Problem requirements:
Copy the lines of the items below word for word, beginning at the line that contains "Reply to RoosterCole0805's edited comment" and continuing through the last of the items. Leave the pictures out of your answer.

[Items from a data collection]
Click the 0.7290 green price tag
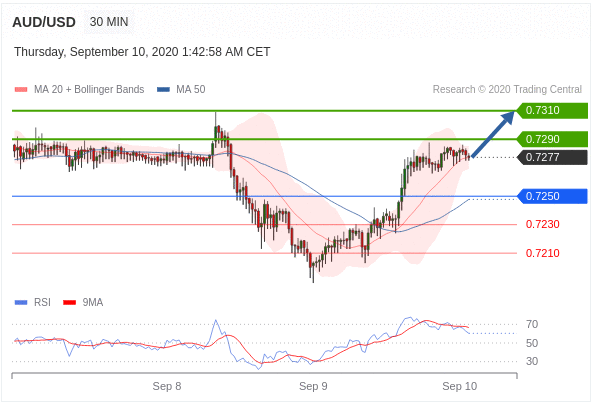The height and width of the screenshot is (404, 597). 553,139
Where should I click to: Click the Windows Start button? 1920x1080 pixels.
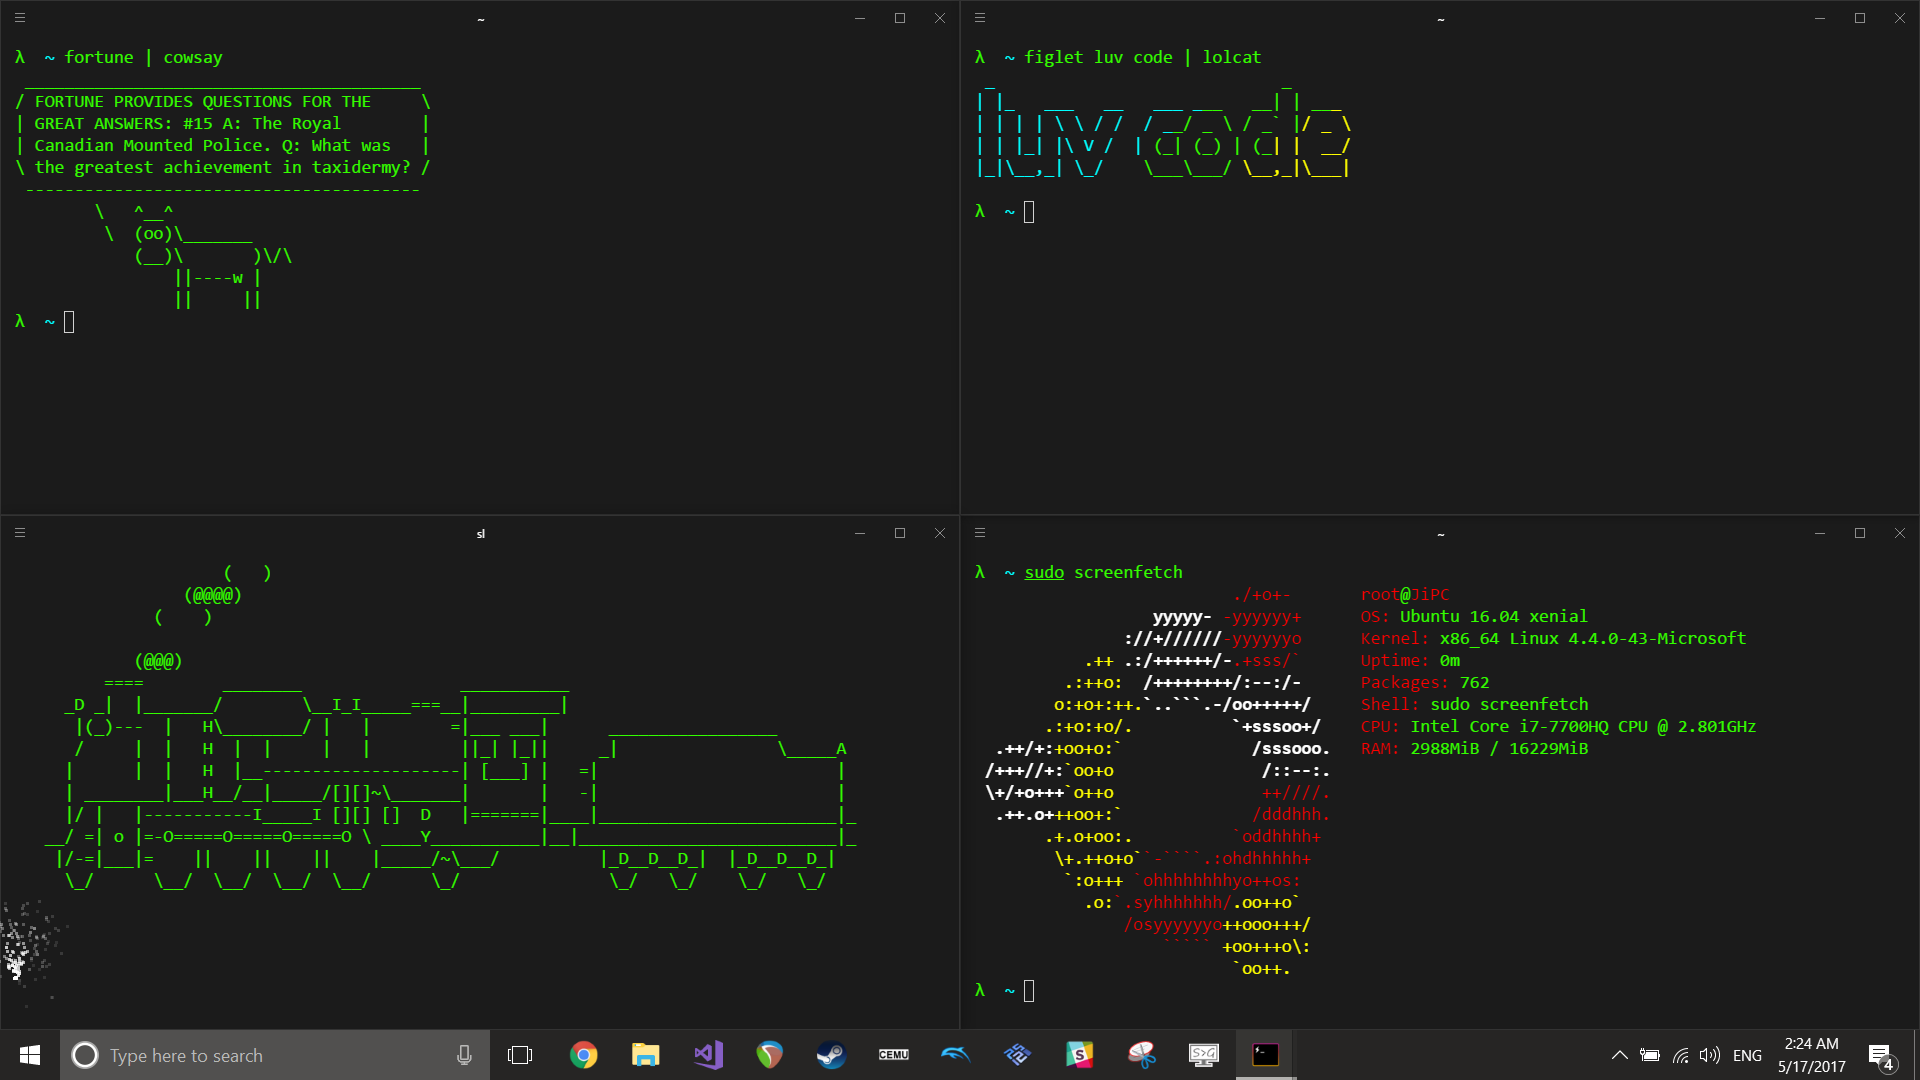[x=30, y=1055]
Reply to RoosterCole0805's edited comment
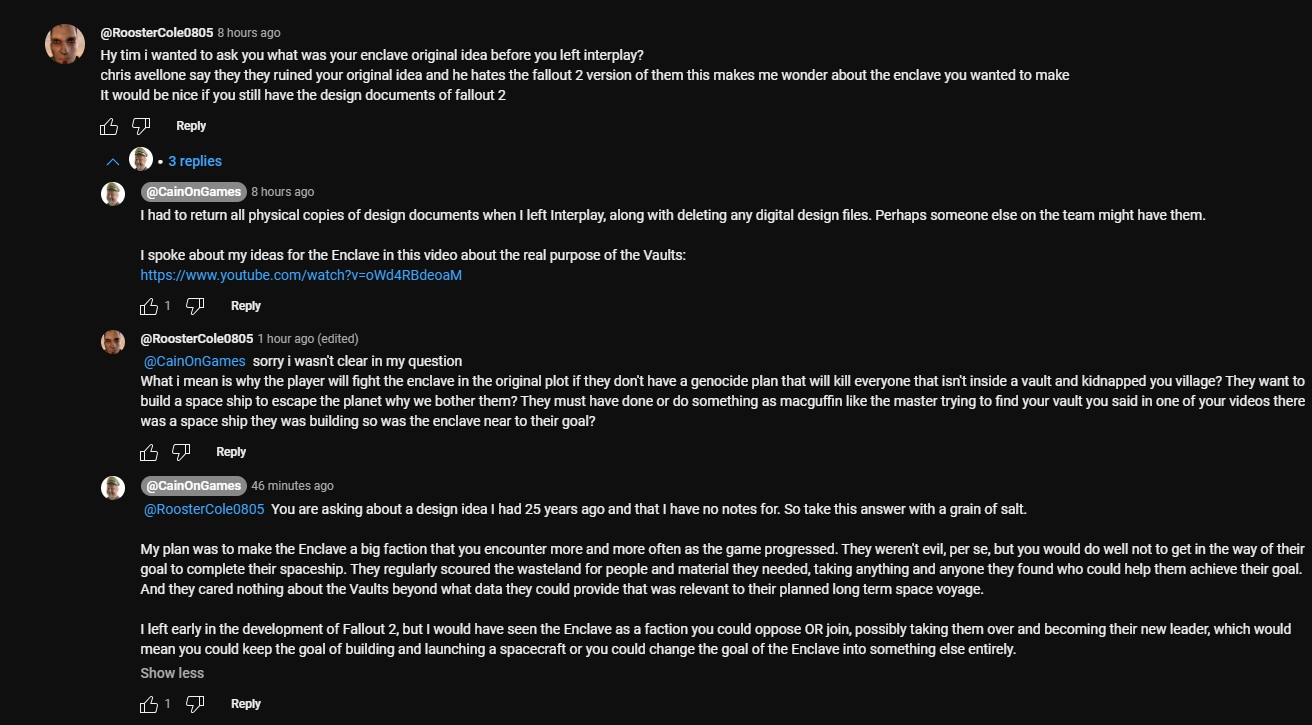 231,452
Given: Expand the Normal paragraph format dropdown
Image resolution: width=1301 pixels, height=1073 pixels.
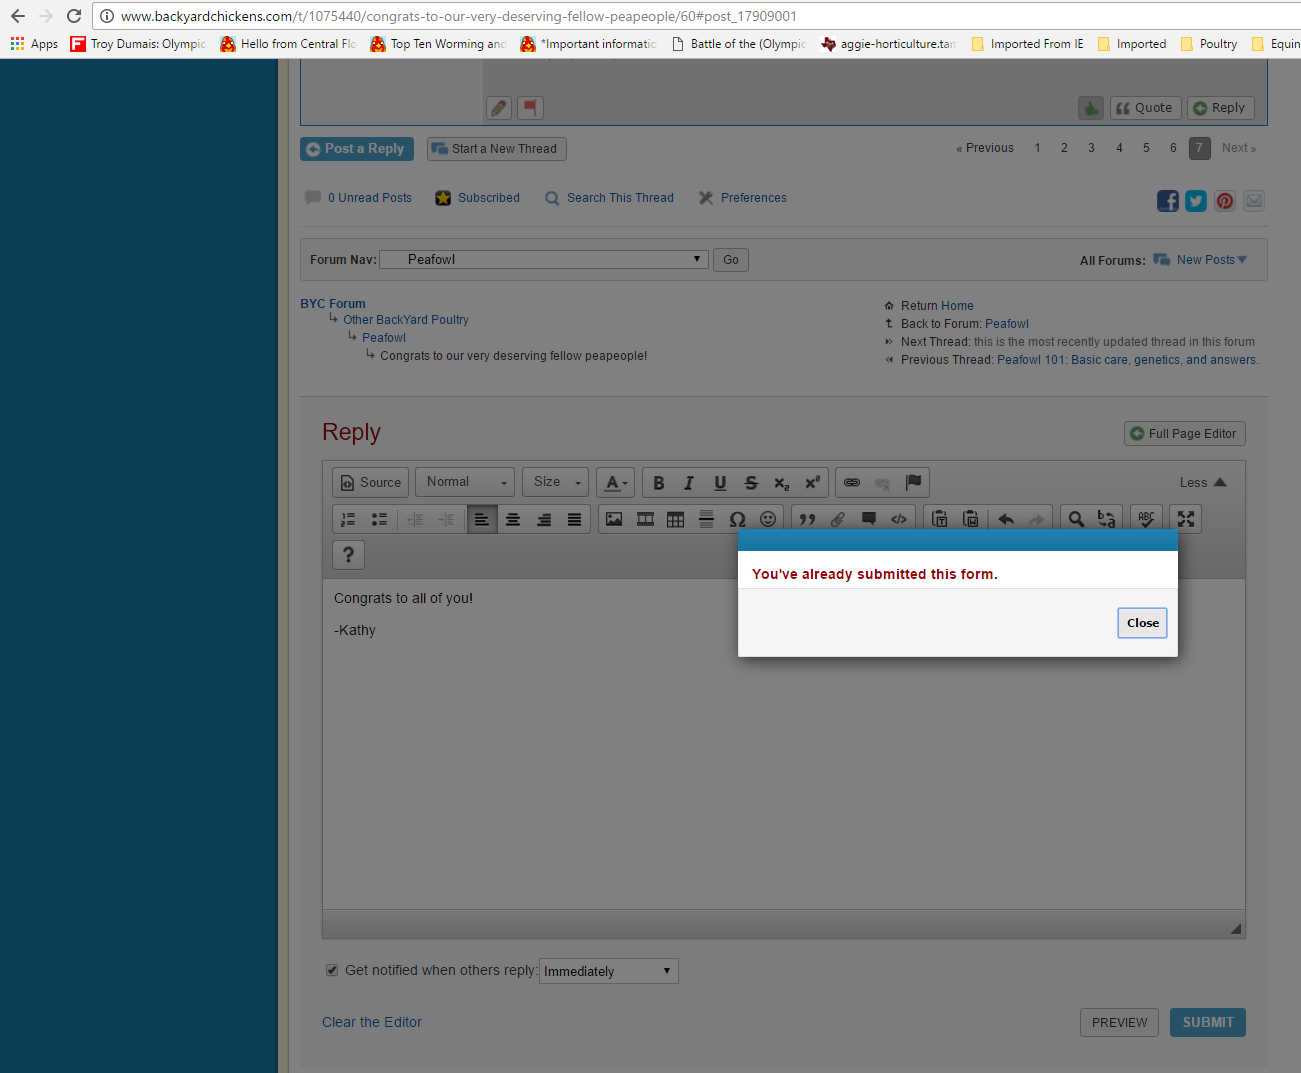Looking at the screenshot, I should pos(465,482).
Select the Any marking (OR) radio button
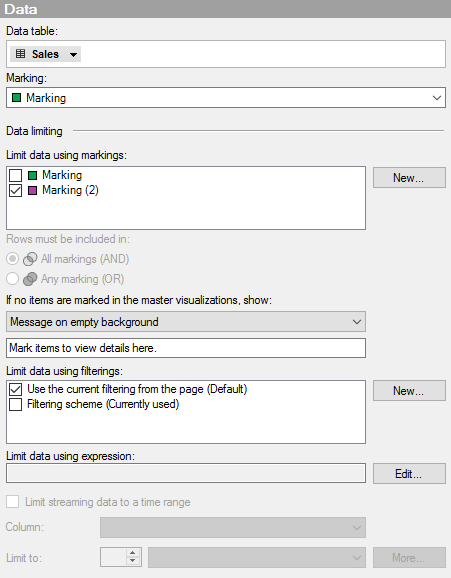The height and width of the screenshot is (578, 451). (x=13, y=279)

Task output:
Reply to RoosterCole0805's edited comment
 231,452
Given: Expand the Normal paragraph format dropdown
Image resolution: width=1301 pixels, height=1073 pixels.
Looking at the screenshot, I should pos(465,482).
Select the Any marking (OR) radio button
The height and width of the screenshot is (578, 451). (x=13, y=279)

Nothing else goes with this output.